Fed-Zinsentscheidung: So denkt der Markt

Dr. Martin Moryson Chefvolkswirt des Bankhauses Sal. Oppenheim:

Die Wirtschaft läuft. Dies ist insbesondere am Arbeitsmarkt zu erkennen: Die Arbeitslosenquote zeigt mit 4,6 Prozent Vollbeschäftigung an. Von der konjunkturellen Seite gibt es also grünes Licht für eine Zinserhöhung. Wir erwarten für das Jahr 2017 ein Wirtschaftswachstum von 2,0 Prozent. 2018 dürfte ein Wachstum in ähnlicher Höhe erreichbar sein. Die Erholung wird von einem starken Konsum getragen, auch die Unternehmensinvestitionen dürften besser laufen als bislang unterstellt. Kurzfristig dürfte die jüngste Ölpreisentwicklung die Teuerungsrate nach oben treiben. Die Gesamtinflation könnte so im Jahresverlauf auch rasch auf Werte von deutlich über 2,5 Prozent steigen. Mittelfristig sollten die daraus resultierenden Zweitrundeneffekte und die gute Beschäftigungslage auch auf die Löhne durchwirken. Diese entwickeln sich im Vergleich zu früheren Aufschwung-Phasen noch viel zu moderat.
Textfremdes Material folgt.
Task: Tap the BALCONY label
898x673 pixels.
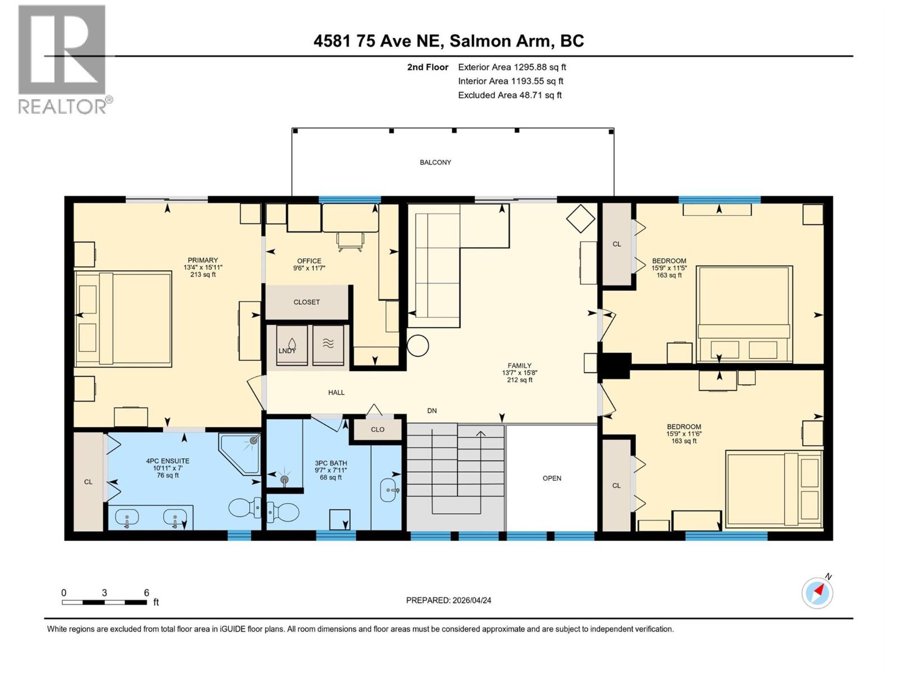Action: click(435, 163)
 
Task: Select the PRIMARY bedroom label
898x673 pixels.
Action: click(203, 260)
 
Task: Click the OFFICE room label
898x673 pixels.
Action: click(309, 261)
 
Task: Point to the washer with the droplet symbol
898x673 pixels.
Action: click(292, 345)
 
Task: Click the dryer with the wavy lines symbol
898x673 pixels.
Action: click(328, 345)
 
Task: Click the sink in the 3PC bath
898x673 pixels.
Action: click(390, 490)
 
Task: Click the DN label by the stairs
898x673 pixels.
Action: click(432, 411)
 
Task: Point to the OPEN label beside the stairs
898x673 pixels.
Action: click(552, 478)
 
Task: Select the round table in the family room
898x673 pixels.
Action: click(418, 346)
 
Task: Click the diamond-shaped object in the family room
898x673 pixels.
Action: click(580, 218)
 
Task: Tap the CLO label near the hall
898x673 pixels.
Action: click(378, 430)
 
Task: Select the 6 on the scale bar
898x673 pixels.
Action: click(146, 593)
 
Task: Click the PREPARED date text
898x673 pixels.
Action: click(448, 600)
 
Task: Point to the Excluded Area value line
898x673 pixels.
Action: click(510, 95)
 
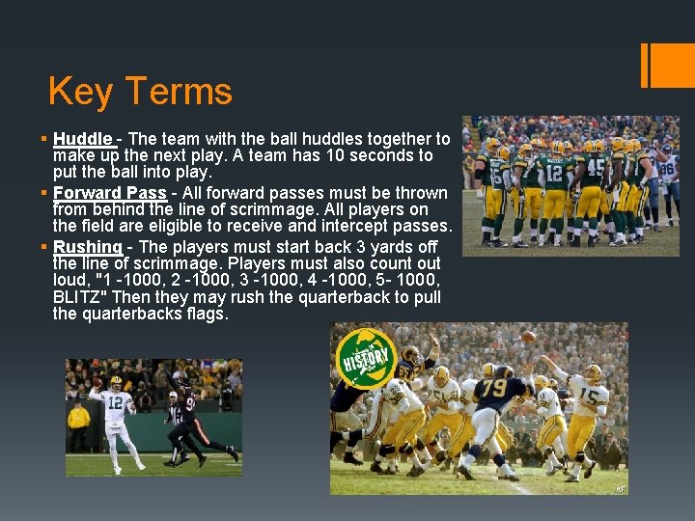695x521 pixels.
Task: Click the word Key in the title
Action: (x=80, y=92)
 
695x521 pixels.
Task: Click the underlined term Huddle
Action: (x=82, y=139)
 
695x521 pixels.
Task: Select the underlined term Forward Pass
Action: (x=110, y=193)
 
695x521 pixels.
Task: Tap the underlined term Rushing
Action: (x=87, y=247)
Die Unsicherheit hinsichtlich der weiteren wirtschaftlichen und wirtschaftspolitischen Entwicklungen ist objektiv betrachtet zwar nach wie vor groß. Allerdings wertet die Fed diese Risiken offenbar anders als in der Vergangenheit. Bei dieser Einschätzung hilft, dass die Märkte auf die Ereignisse der Vergangenheit mit einer erstaunlichen Gelassenheit reagiert haben: An den internationalen Finanzmärkten ist erst einmal vorweihnachtliche Ruhe eingekehrt.
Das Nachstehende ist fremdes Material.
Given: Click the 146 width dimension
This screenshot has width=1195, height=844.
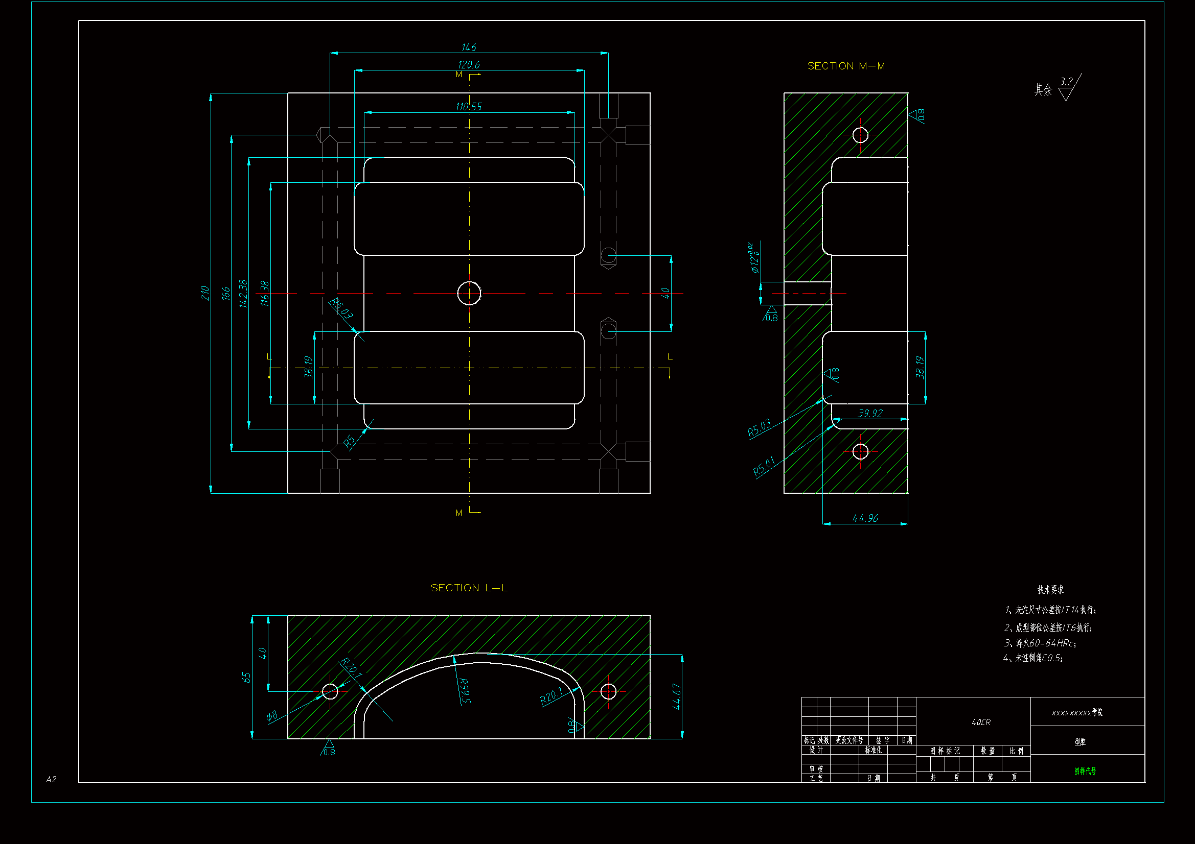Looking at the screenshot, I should (x=468, y=47).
Die Zinserhöhung ist ein gutes Zeichen: Die Wirtschaft läuft so stabil, dass die Dosierung der Notfallmedikation heruntergefahren werden kann. Das langfristig von der Fed angestrebte Zinsniveau ist mit drei Prozent im historischen Vergleich sehr niedrig. Und selbst dieses Zielniveau erreicht sie ihren eigenen Prognosen zufolge erst 2019. Die Geldpolitik der Fed ist also immer noch alles andere als restriktiv. Zu berücksichtigen ist allerdings, dass der „Trump-Faktor“ in den Inflationsprognosen noch nicht eingepreist ist. Sollte der neue Präsident seine Agenda tatsächlich umsetzen, dürften die nächsten Zinsschritte sogar etwas eher kommen.

Hervé Chatot, Fund Manager – Cross Asset von La Française AM:

Gemäß den Summary Economic Projections weisen die „Dots“ des FED-Offenmarktausschusses (FOMC) im Jahr 2017 nun auf drei statt zwei Zinserhöhungen und drei Erhöhungen jeweils in den Jahren 2018 und 2019 hin. Die Inflationsprognosen haben sich seit Mitte des Jahres bestätigt, und die Zinserhöhungen haben sich im Vergleich zum September leicht verstärkt.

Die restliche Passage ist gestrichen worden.